Electronic – Using a microcomputer in the drive circuit of a piezo buzzer


I am interested in the use of a microcomputer in a drive circuit for an external drive piezo buzzer.
I was reading the FAQ page on the website of a piezo buzzer manufacturer


Under the heading "Please give me an example of the drive circuit for a Piezoelectric Sounder or a Piezoelectric Diaphragm (External Drive Type)." they said "Examples of typical drive circuits are broadly divided into case 1 where a transistor circuit is used and case 2 where the product is driven directly from a microcomputer." and gave the following image as an example.

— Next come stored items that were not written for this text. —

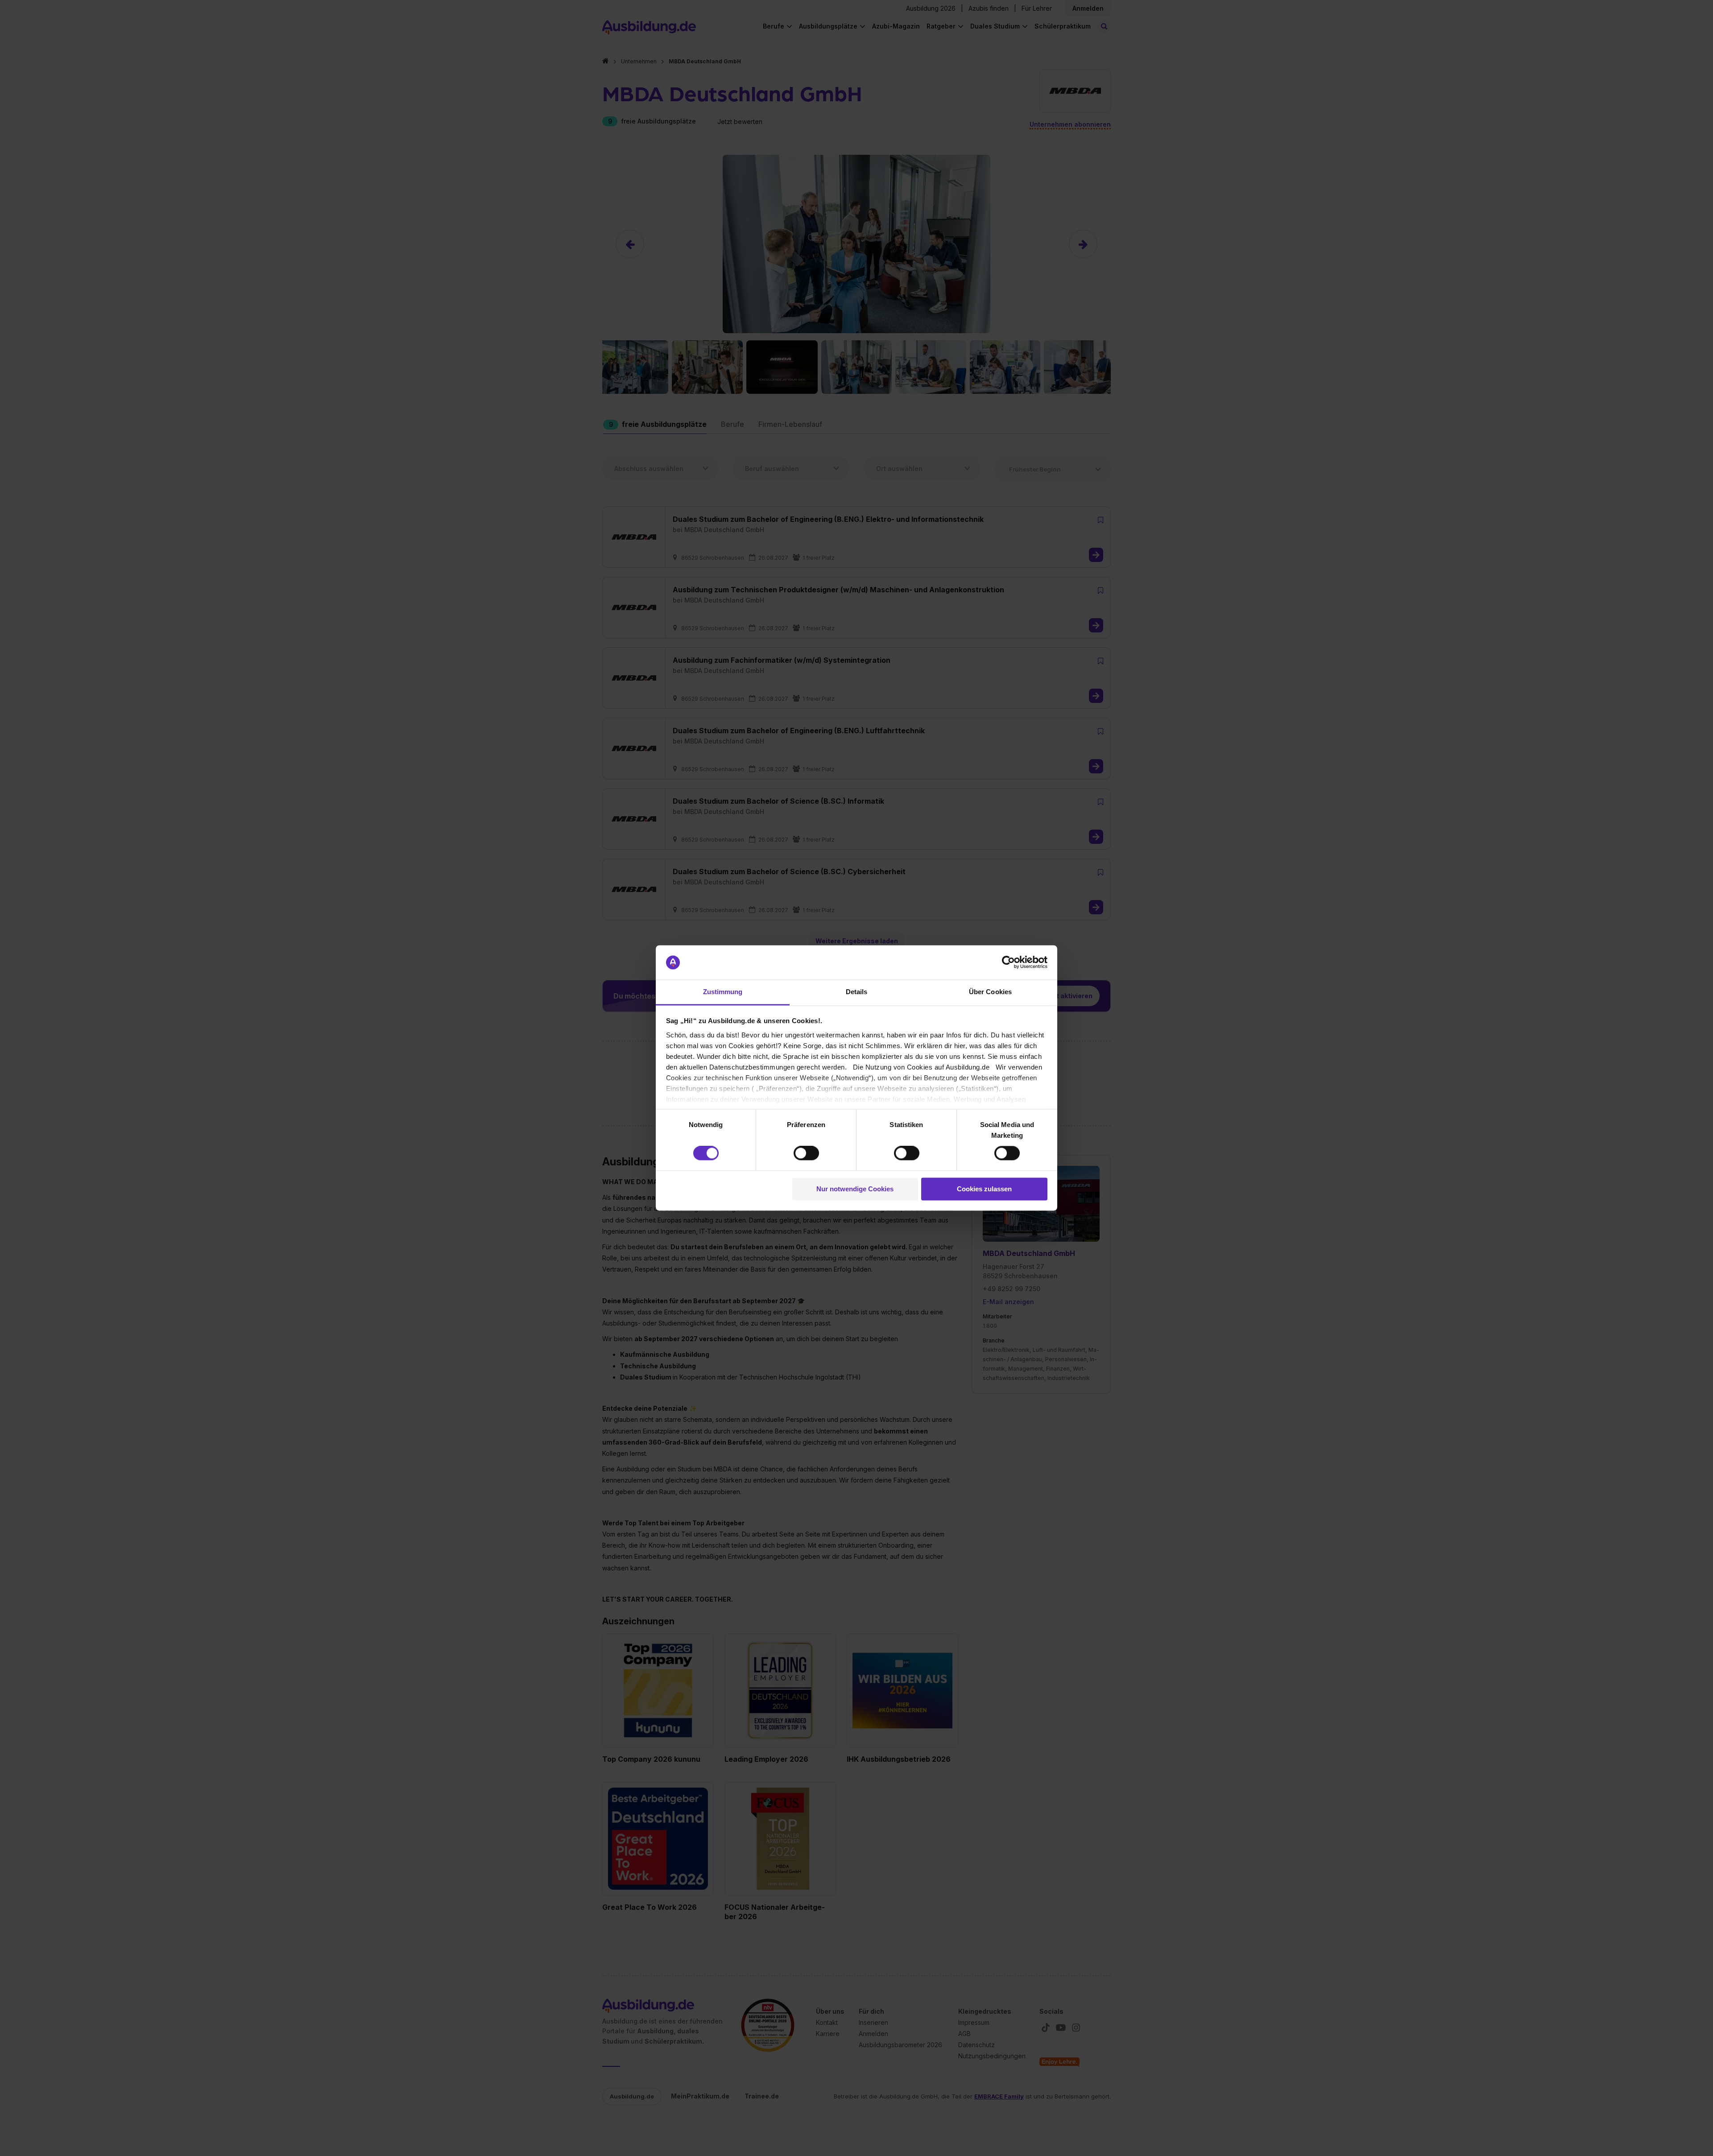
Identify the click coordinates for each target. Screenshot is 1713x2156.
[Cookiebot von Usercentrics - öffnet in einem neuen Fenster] (1008, 962)
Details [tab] (857, 991)
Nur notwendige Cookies (855, 1189)
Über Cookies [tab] (990, 991)
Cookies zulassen (984, 1189)
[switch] (806, 1153)
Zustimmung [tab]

enter image description here

I am a novice with electrical engineering and I am trying to understand exactly what components are needed in this external drive piezo buzzer drive circuit. The supplementary comments for this circuit diagram suggested people "consider connecting a Zener diode in parallel with the piezoelectric sound component and Rp if necessary."
Based on this, my understanding is that the necessary components of this drive circuit are – the microcomputer,
the diode,
the resistor (Rp),
the buzzer, and
a power source.

Is this correct? Is it possible to build a drive circuit for a piezo buzzer with only these components, or do I something else?

Best Answer

You said you were a novice, so here is something simple:

The page you linked to turned out not to be a datasheet, so we don't know anything more about the piezo speaker than what you say. The above circuit should work well enough for most piezo speakers, although it can possibly be driven from a higher voltage, which would yield higher volume.

R1 limits the current thru the base of Q1 when the digital output is high. Figure the B-E junction drops 700 mV, so that leaves 4.3 V accross R1, which causes 4.3 mA base current and will draw that much from the digital output. Most digital outputs can source that much without issue. Check your datasheet. If not, make R1 higher. You most likely don't need as much base drive as this.

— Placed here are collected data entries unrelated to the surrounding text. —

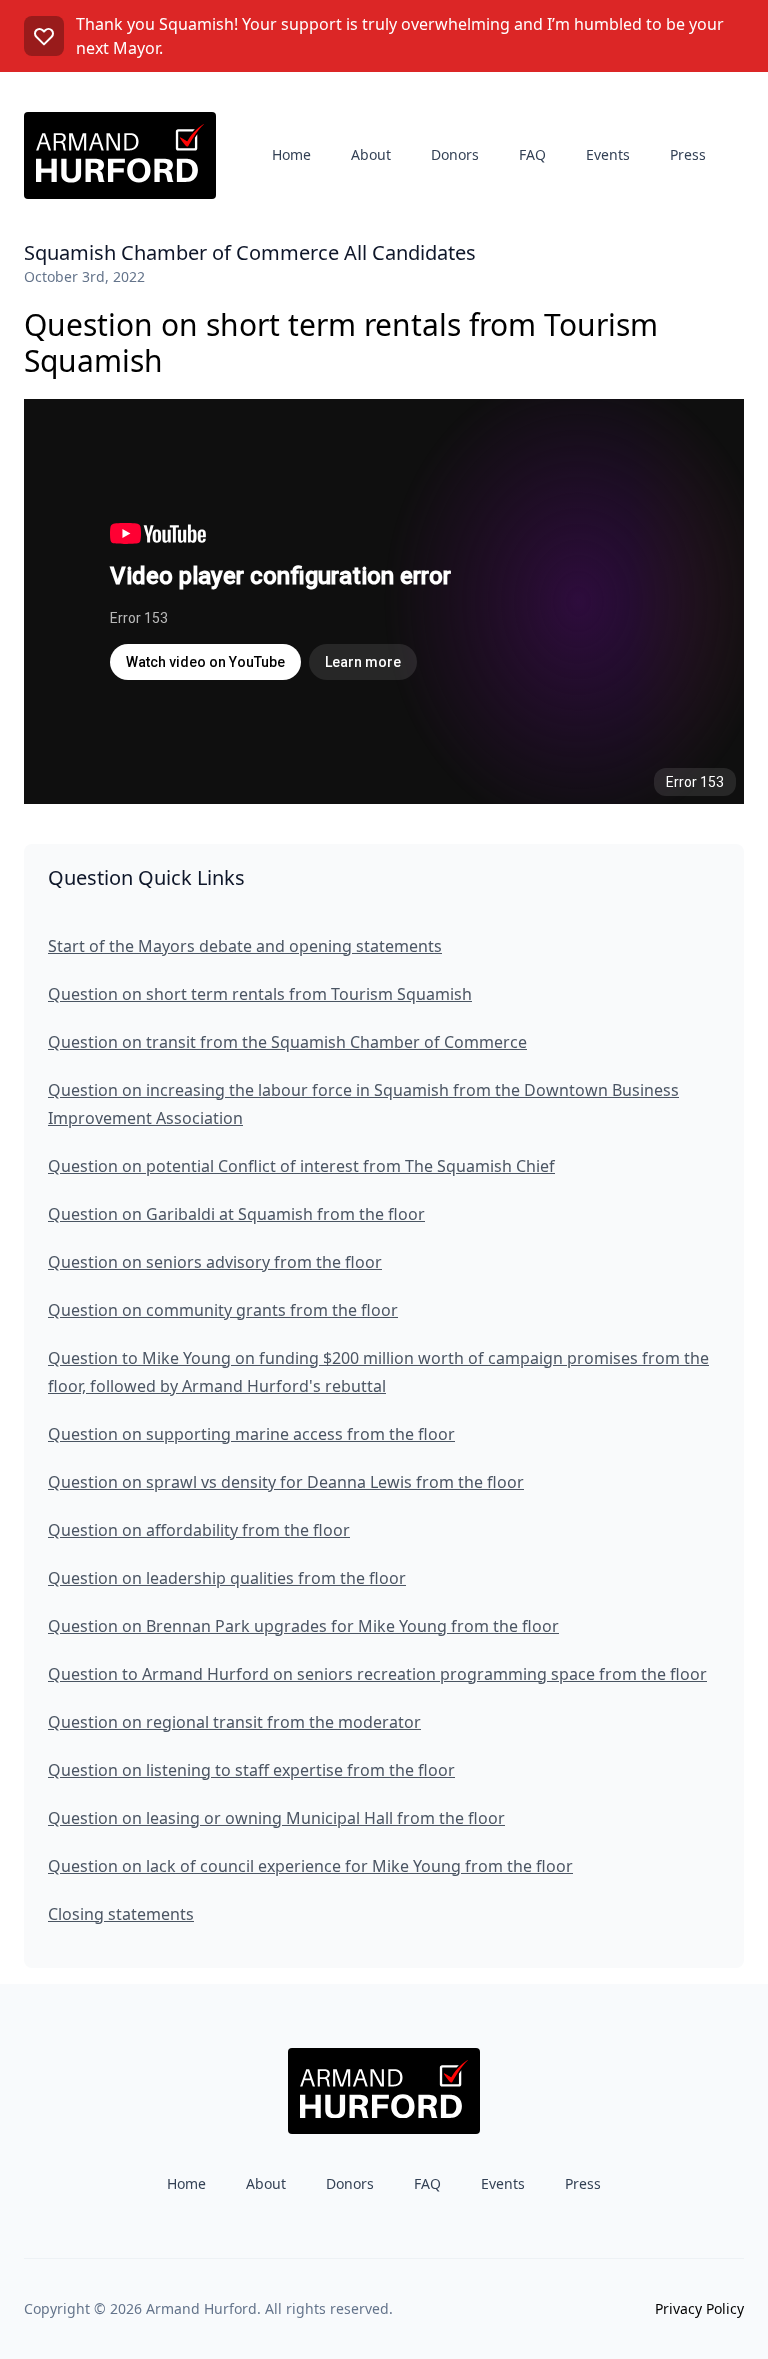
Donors (455, 154)
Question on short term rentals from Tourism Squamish (260, 994)
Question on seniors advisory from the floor (215, 1262)
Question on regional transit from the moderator (234, 1722)
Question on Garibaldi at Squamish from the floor (236, 1214)
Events (608, 154)
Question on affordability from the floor (199, 1530)
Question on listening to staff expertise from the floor (251, 1770)
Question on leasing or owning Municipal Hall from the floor (276, 1818)
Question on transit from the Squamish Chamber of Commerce (287, 1042)
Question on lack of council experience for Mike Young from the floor (310, 1866)
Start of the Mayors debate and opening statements (245, 946)
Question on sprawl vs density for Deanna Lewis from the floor (286, 1482)
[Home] (120, 155)
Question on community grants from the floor (223, 1310)
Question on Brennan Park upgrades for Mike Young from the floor (303, 1626)
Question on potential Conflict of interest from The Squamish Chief (301, 1166)
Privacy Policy (699, 2308)
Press (688, 154)
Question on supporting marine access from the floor (251, 1434)
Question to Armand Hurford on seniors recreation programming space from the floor (377, 1674)
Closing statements (121, 1914)
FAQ (532, 154)
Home (291, 154)
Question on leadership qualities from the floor (227, 1578)
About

When the digital output is high, Q1 will have 4.3 mA of base current, which should easily give it enough current sink capability to pull the collector as low as it can go. Figure you can count on a gain of 50, so that means 215 mA of collector current, which should be way more than required.

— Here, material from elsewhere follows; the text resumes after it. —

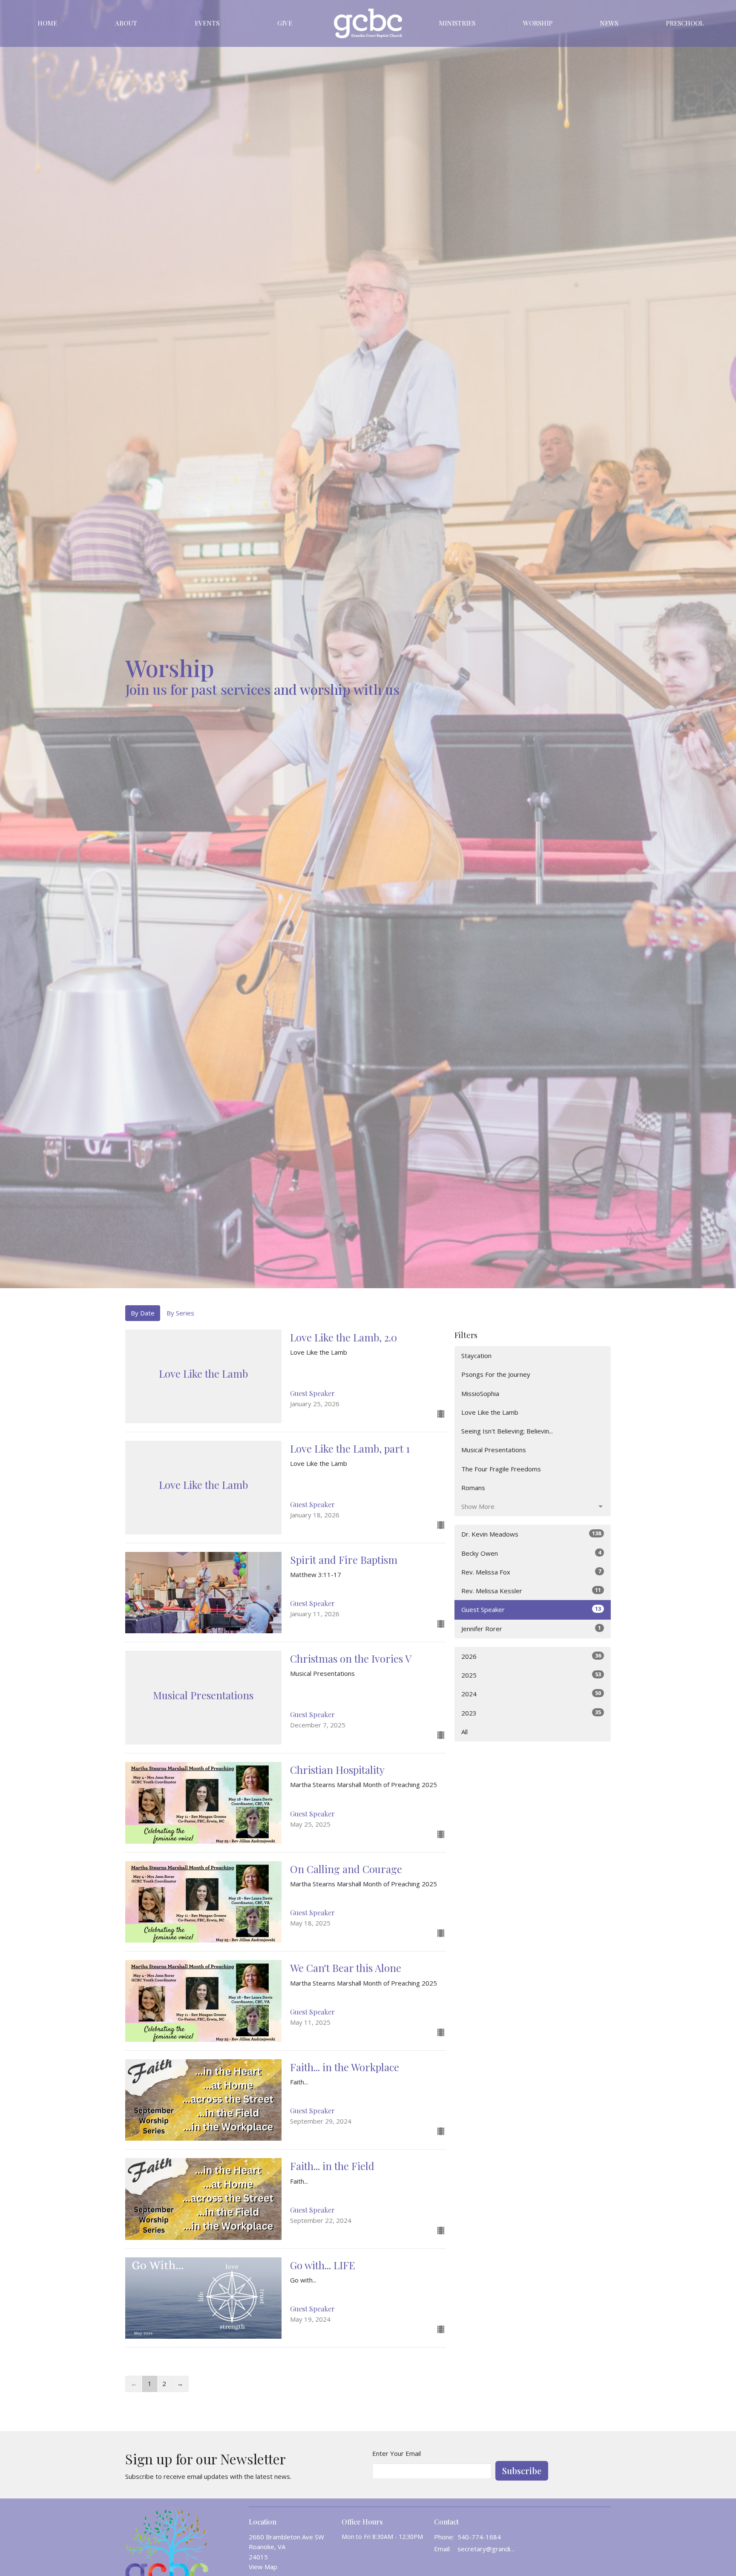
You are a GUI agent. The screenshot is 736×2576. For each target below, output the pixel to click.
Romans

D1 is there to give the kickback current of SP1 a place to go when Q1 turns off suddenly. Piezo elements have a significant inductive component as viewed from the driving circuit. If you don't give the kickback current a place to go, then the voltage can get high enough to fry Q1. R2 cause some back voltage to this current to make it die down more quickly, helping the high frequecy response. R2 can probably be a lot lower, but again, you didn't supply a datasheet so all the component values are just rough ideas or guesses at best.